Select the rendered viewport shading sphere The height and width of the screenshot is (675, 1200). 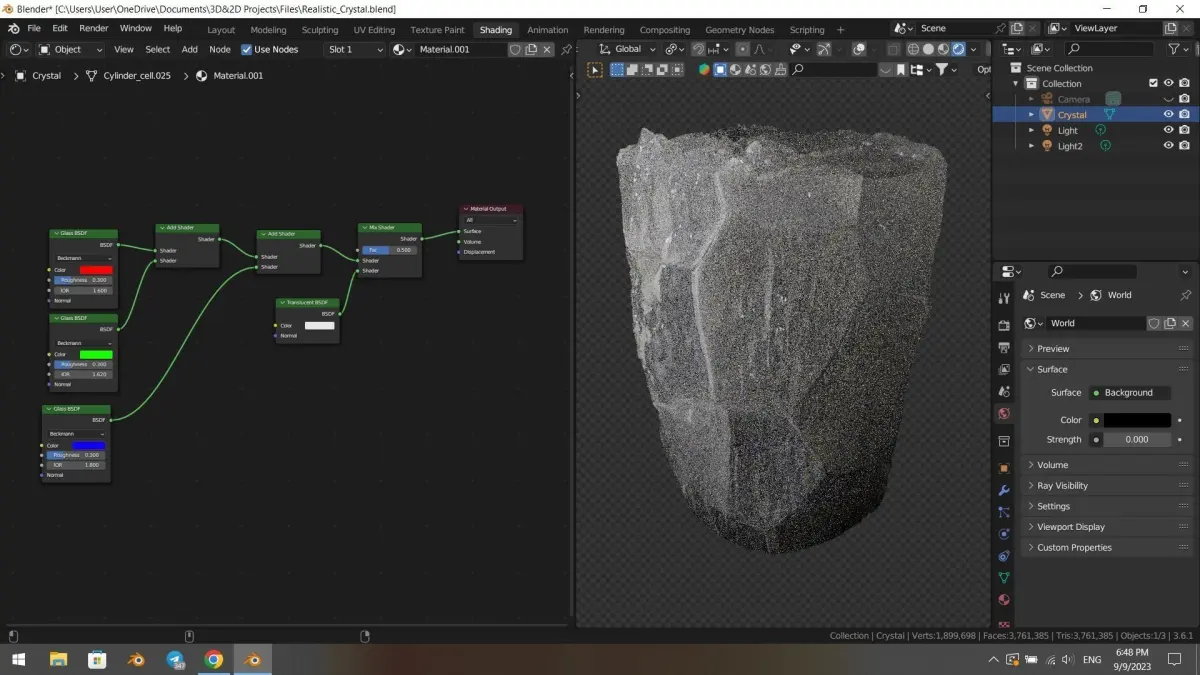958,49
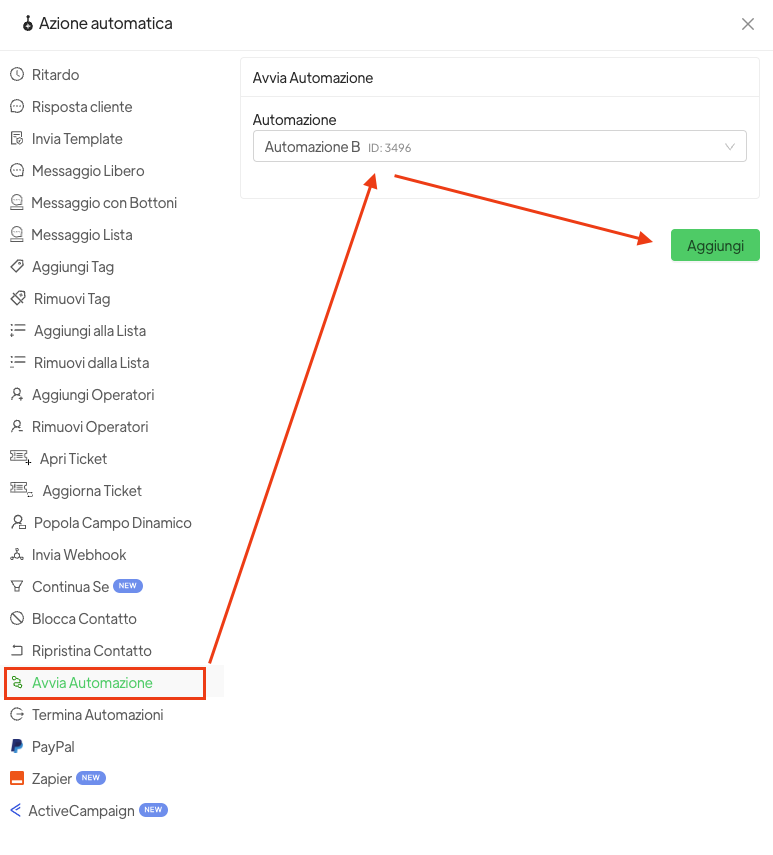This screenshot has width=773, height=855.
Task: Click the PayPal logo icon
Action: point(16,747)
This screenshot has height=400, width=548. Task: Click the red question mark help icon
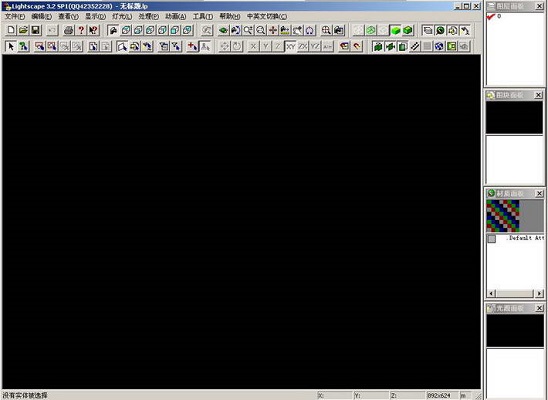pyautogui.click(x=81, y=30)
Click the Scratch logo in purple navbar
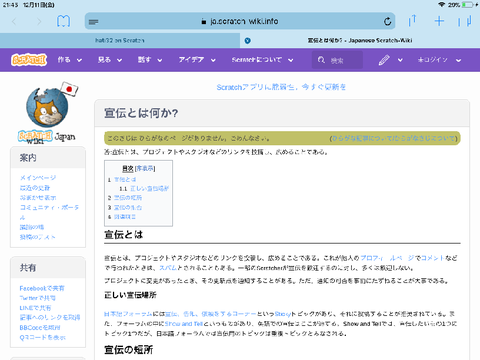480x360 pixels. 29,60
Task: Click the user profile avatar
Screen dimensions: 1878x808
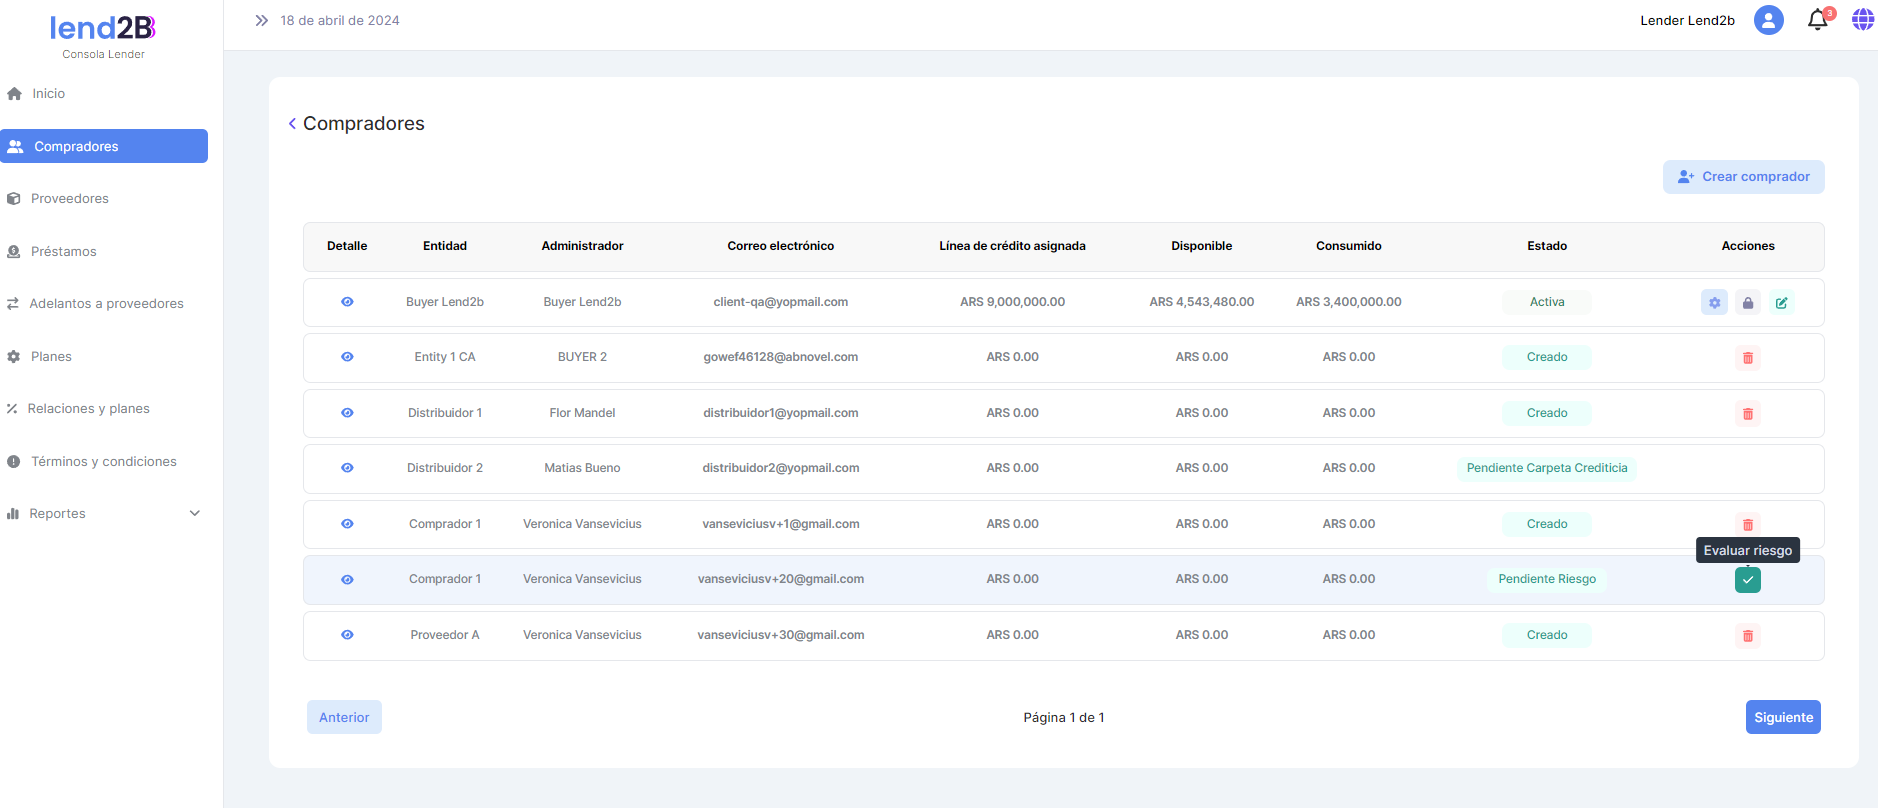Action: click(x=1769, y=20)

-------------------------

▶ **TASK PROMPT**
Can you express the material, from the line that contains "Click the Scratch logo in purple navbar" through the end, as a two-column CSV with the headers input and output? Put one row for each thing to be clicked, with its wording and its answer each in one quoted field, line breaks turned into spaces, and leave the pictures out.

▶ **RESULT FOR THIS TASK**
input,output
"Click the Scratch logo in purple navbar","480x360 pixels. 29,60"
"Task: Click the user profile avatar Screen dimensions: 1878x808","Action: click(x=1769, y=20)"